Other doormen have other talents. Take Nigel. Nigel has a sixth sense for drugs. He will ask a straight-looking youth to take his shoe off. Out pops a bag of Ecstasy. How did Nigel know? Trade secret.

All bouncers agree on what causes the most problems. Pat laughs: 'It's these faceless egotists supposedly involved in the music business. Their pride rests on whether they can get in for free or not.
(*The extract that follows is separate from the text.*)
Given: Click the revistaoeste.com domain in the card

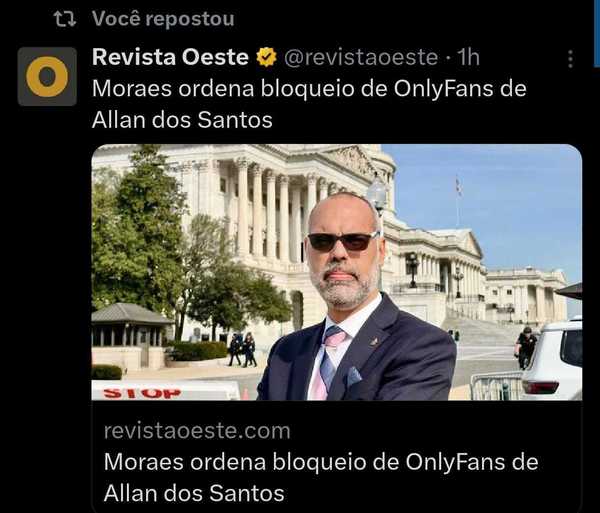Looking at the screenshot, I should (x=197, y=431).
'They always say, don't you know who I am, I'll have you fired'.'

Everybody has a bouncer nightmare story to tell, so they can't all be gentlemen. The 'three stooges at the Camden Palace are notorious: unhelpful and aggressive. Then, of course, there was Winston at the Wag. He has passed into legend as the man who coined the immortal doorman's rejoinder, 'Fuck off, you can't come in'.

5 BEST BOUNCERS

1. Errol and Johnny at Club Iceni.

These two know you get more from a smile. Best night the souly Flipside on Saturday. 10pm-3.30am, 11 Whitehorse St, W1. (071-495 5533) pounds 8

2. Andre at the Gardening Club.

Andre's has an elephant's memory for names. This can have it's downsid. Best night Feel Real, deep house on Fridays. 11pm-6am, The Piazza, Covent Garden, WC2 (071-497 3154) pounds 10

3. Bigga at Gossips.

Perhaps the longest serving of Soho's doormen. Best night Gaz's Rockin' Blues on Thursdays, blues and ska. 10pm-3.30am, 69 Dean St, W1 (071-434 4480) pounds 5

4. Charles at Raw.

Very smooth. Why is he a bouncer? Best night Solid Ground on Fridays. 10.30pm-6am, 112a Great Russell St, WC1 pounds 8

5. The whole team at Velvet Underground.

What doormen should be: big friendly giants. Best night Pleased on Wednesdays, party house. 10pm-3am, 143 Charing Cross Rd, W1 (071-439 4655) pounds 5

5 RUDEST BOUNCERS

1. Everybody at the Ministry of Sound.

Clubland rule of thumb; the more successful the club, the ruder the bouncers. The Ministry is true to form. 103 Gaunt St, SE1 (071-378 6528)

2. Chester at the Wag.

Now wearing the mantle of the rudest of rude, former Wag doorman Winston. 35 Wardour St, W1 (071-437 5534)

3. The Camden Palace.

Blood sports, anyone? 1a Camden High St, NW1 (071-387 0428)

4. Hippodrome.

Stereotypical dicky-bows. More muscle than brain. Leicester Square, Charing Cross Rd, W1 (071-437 4311)

5. Err. . .

That's enough. I have to face these blokes every night.